Thomas Rowlandson (1757-1827) was one of the greatest of the British caricaturists. Critic Robert Hughes wrote “William Hogarth invented the panorama of social class as a subject in English painting. Rowlandson, who was eight when Hogarth died, continued the tradition, with an equal gusto but greater humor. The dark side of Hogarth, his capacity for moral rage, is largely missing in Rowlandson, and his interest in art theory is entirely absent.”
Theodore Lane (1800-1828) on the other hand, was a lesser known British caricaturist who worked around the same period as Rowlandson. A savant, who had his debut at the age of 16 with an exhibition of paintings at the Royal Academy, Lane is only known today for his humorous work, such as his caricatures of George IV.
The graphic arts collection holds a scrolling panorama made up of 12 unsigned, hand-colored etchings, with a narrative in verse, attributed to Rowlandson and titled Mister O’Squat. This year, a search for more information about this item uncovered an unbound series of 12 panoramic colored prints that were sold in a 1906 book sale under the title Mister O’Squat and the Widow Shanks.

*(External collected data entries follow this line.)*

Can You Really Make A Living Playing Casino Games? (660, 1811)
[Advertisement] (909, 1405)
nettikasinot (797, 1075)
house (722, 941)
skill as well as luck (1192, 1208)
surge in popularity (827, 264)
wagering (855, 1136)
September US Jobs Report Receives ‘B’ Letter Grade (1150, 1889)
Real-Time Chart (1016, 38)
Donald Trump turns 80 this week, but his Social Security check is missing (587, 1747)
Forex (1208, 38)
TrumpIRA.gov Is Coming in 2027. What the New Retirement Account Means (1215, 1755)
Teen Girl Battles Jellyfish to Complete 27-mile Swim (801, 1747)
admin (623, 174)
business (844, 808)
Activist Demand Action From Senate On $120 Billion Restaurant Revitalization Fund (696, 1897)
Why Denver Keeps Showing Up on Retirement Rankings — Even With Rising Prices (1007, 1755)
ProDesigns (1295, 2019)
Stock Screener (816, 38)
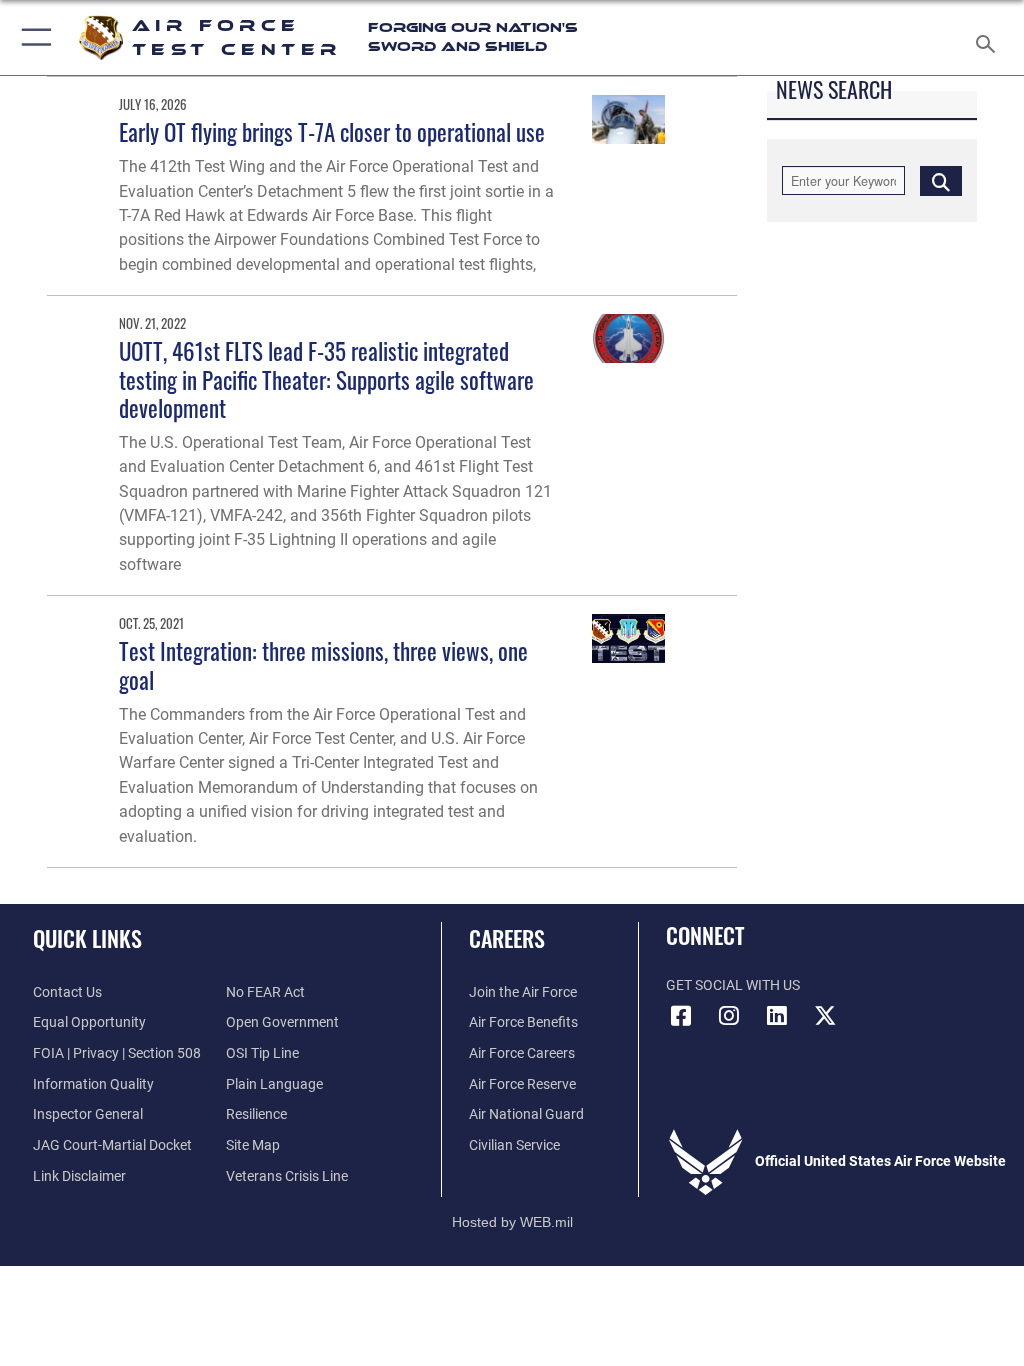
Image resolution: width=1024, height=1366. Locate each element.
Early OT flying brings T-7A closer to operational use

This title corresponds to a listing in OCLC for a series of prints with verse attributed to Lane and titled The Misadventures of a Pair of Newlyweds who Leave the Country for the Superior Pleasures and Society of London, also called Mister O’Squat and Widow Shanks. Published in 1818, this is also a panorama in 12 sections, each 13 x 73 cm. the same as Princeton’s.
Were these prints just reconfigured to be viewed as a continuous scene through the window of a small box (sometimes called a myriopticon)? Did Rowlandson know of Lane’s prints and reproduce them for the publisher William Sams? Is the 1818 series misattributed to Lane and really the work of Rowlandson? These are still unanswered questions that deserve further research before an answer is given.